PKP Turin 2024 Sprint notes: Typesetting

By PKP Turin Sprint Working Group "Typesetting” & PKP Communications
Typesetting working group at the PKP Turin Sprint 2024

The Typesetting summary from the PKP Turin Sprint, hosted by the CRAFT-OA project in October 2024, is now available.

Sprints involve PKP community members joining diverse groups to work on PKP software and support. In October, the CRAFT-OA project and the University of Turin hosted eight working groups at the PKP Turin Sprint. This is a summary of one such group’s work.

Abstract

The session aimed to assess existing tools and workflows used in OJS to improve document handling, particularly for JATS XML and HTML generation. The focus was on balancing technical improvements with accessibility for authors across different regions and skill levels. The main objective was to co-create one or two workflows adaptable to OJS and identify compatible tools to support XML and HTML document types, improving accessibility and ease of use.

Building on the morning session, the discussion focused on workflow adjustments and the potential impact of integrating document editing tools directly in OJS. The group aimed to outline a workflow where tools like FidusWriter could improve the editorial process, automate HTML generation, and support JATS XML output

Working Group members

Background

Group 1: (Patricia, Erwan, Davin, Jan, Denis)

  • Metopes: This step operates independently of OJS, with a Word-like interface where styles and tags can be applied. Files are imported to an XML editor, generating TEI XML. However, this process is quite demanding for editors.
  • Editor Type and Previewing Outputs: Are we considering an HTML or XML editor for OJS? Templates within OJS could streamline this. It’s also important to think through how outputs are previewed—JATS XML editors may be too complex for editors, so finding an intuitive solution will be key.

JM Workflow Example:

  • Word files are exchanged during the review.
  • Copyediting takes place in Google Docs once accepted.
  • Files are converted to markdown with Pandoc, followed by manual cleanup, and then converted to JATS XML, with XSLT used to streamline the XML cleanup for PDF generation.
  • Final files (XML, HTML, PDF) are uploaded to OJS, but it’s challenging since OJS 3.4+ doesn’t support an XML viewer.

Early Conversion Considerations:

  • Getting authors involved in editing early on may require additional training or support, as some may not be comfortable with these tools. Kotahi, for instance, allows direct author edits.

XML Pipeline Options:

  • Transpect (open-source, with paid setup) offers a configuration cascade that could support our needs. The timing of XML validation, ideally at acceptance, will also be important, and using an HTML editor in OJS would require highly structured HTML styles to meet our needs.

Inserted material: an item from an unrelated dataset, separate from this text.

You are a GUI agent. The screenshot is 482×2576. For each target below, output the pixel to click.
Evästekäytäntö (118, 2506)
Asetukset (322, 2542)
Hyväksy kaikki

Group 2: (Joao, Alec, Cecilia, Rino, Piero, …)

References can be challenging, as they often cross between body text and metadata. Not everyone in our group is currently working with JATS, but there’s strong interest in tools like FidusWriter.

We’re currently outsourcing a lot of the formatting and conversion work, with tools like Pandoc and Unoserver used to convert between formats. However, we’ve had mixed experiences with HTML-to-PDF conversions, especially with references, footnotes, images, and captions. It’s a reminder to approach HTML-to-PDF conversion carefully, as it’s not always straightforward.

Finally, there’s a noted concern about changing the tools available to authors, so keeping their experience in mind will be essential as we move forward.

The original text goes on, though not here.